- Episode no.: Season 9 Episode 7
- Directed by: Leslie Libman
- Written by: Steven D. Binder and Reed Steiner
- Original air date: November 1, 2011

Guest appearances
- Joe Spano as Senior FBI Agent T.C. Fornell; Melinda McGraw as Diane Sterling; Tom Gallop as Victor Sterling; Meredith Eaton as Carol Wilson; Seth Peterson as Thomas Pearce; J. Claude Deering as Curtis Hubley; D'Anthony Palms as Ticket Taker;

Episode chronology
| ← Previous "Thirst" | Next → "Engaged (Part I)" |
- NCIS season 9

= Devil's Triangle (NCIS) =

"Devil's Triangle" is the 7th episode of the ninth season of the American police procedural drama NCIS, and the 193rd episode overall. It originally aired on CBS in the United States on November 1, 2011. The episode is written by Steven D. Binder and Reed Steiner and directed by Leslie Libman, and was seen by 19.71 million viewers.

==Plot==
Gibbs and Fornell are approached by their mutual ex-wife, Diane, when her current husband Victor, a Homeland Security employee, disappears from a drive-through under suspicious circumstances. NCIS is officially brought into the investigation when a dead employee from the same drive-through is revealed to be a Navy reservist. Tony, Ziva, McGee, and Abby are all amused by Gibbs and Fornell's awkward behavior around Diane and attempt to find out more about their boss's marriage.

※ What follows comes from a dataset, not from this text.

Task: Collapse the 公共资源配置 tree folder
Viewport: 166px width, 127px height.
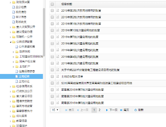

Investigating Victor, they find that he has $2 million hidden in banks in the Cayman Islands, and accessed a government database to copy a genetic blueprint for a deadly Ebola-variant virus. The obvious conclusion is that Victor has been embezzling funds from the Department of Defense, and is planning on selling the virus to the highest bidder. Checking Diane's background, McGee also discovers, to his embarrassment, that Diane was traveling to the Caymans with Victor while she was still married to Fornell.

The team finds Victor being held prisoner at an abandoned warehouse. Diane confronts him over the $2 million he was hiding from her, and he tells her he inherited it before they married, and he has kept it secret just because "when you have a lot of money, it's hard to know who your friends are." He tells Gibbs and Fornell that the kidnappers forced him to steal the virus recipe by threatening Diane, and they are not planning to sell it, but to use it. Based on a conversation Victor overheard, the team is able to prevent the attack in the nick of time, on an assembly of high-ranking officers from all five branches of the armed forces, at a football game. The mastermind is revealed to be Victor's boss, a Homeland Security agent who was hired by someone inside the military-industrial complex, hoping to prevent a planned reduction in the size of the U.S. military. With the threat over, Fornell and the FBI take control of the case.

In private, Diane visits Gibbs and thanks him for rescuing Victor. Gibbs is uncomfortable when she admits that their marriage was a mistake, because Gibbs will never love another woman the way he loved his first wife, Shannon; he is even more uncomfortable when she admits that it was a mistake for her to marry Fornell, because Gibbs was her "Shannon", and she loved him in the same way, even when he didn't love her back.

==Production==
"Devil's Triangle" is written by Steven D. Binder and Reed Steiner and directed by Leslie Libman. According to Binder and Steiner, "This is an episode of discovery for long-time viewers of the show". The theme for the episode is the relationship between Gibbs' and his ex-wife Diane (Melinda McGraw), who's also Fornell's (Joe Spano) ex-wife. "Everyone who watches the show knows that Shannon was Gibbs’ One True Love. He may have lost her, but he never let go." The writers "breakthrough moment" was when they realized Diane felt the same about Gibbs, and "it was also a breakthrough moment for Gibbs himself".

On September 28, 2011, TV Guide announced that Melinda McGraw was cast as Diane Sterling, who portrays one of Gibbs' ex-wives. Joe Spano also reprises his role as Tobias Fornell, Gibbs friend from the FBI who also share Diane as an ex-wife.

==Reception==
"Devil's Triangle" was seen by 19.71 million live viewers following its broadcast on November 1, 2011, with a 12.2/19 share among all households, and 3.9/11 share among adults aged 18 to 49. A rating point represents one percent of the total number of television sets in American households, and a share means the percentage of television sets in use tuned to the program. In total viewers, "Devil's Triangle" easily won NCIS and CBS the night, while the spin-off NCIS: Los Angeles drew second and was seen by 15.52 million viewers. Compared to the last episode "Thirst", "Devil's Triangle" was down in viewers and up in adults 18–49.

Steve Marsi from TV Fanatic gave the episode 4.7 (out of 5) and stated that "It was excellent from beginning to end, but the most moving, unexpected and emotionally loaded scene in "Devil's Triangle" was its last. Gibbs was Diane's "Shannon," the one love she'll never replace."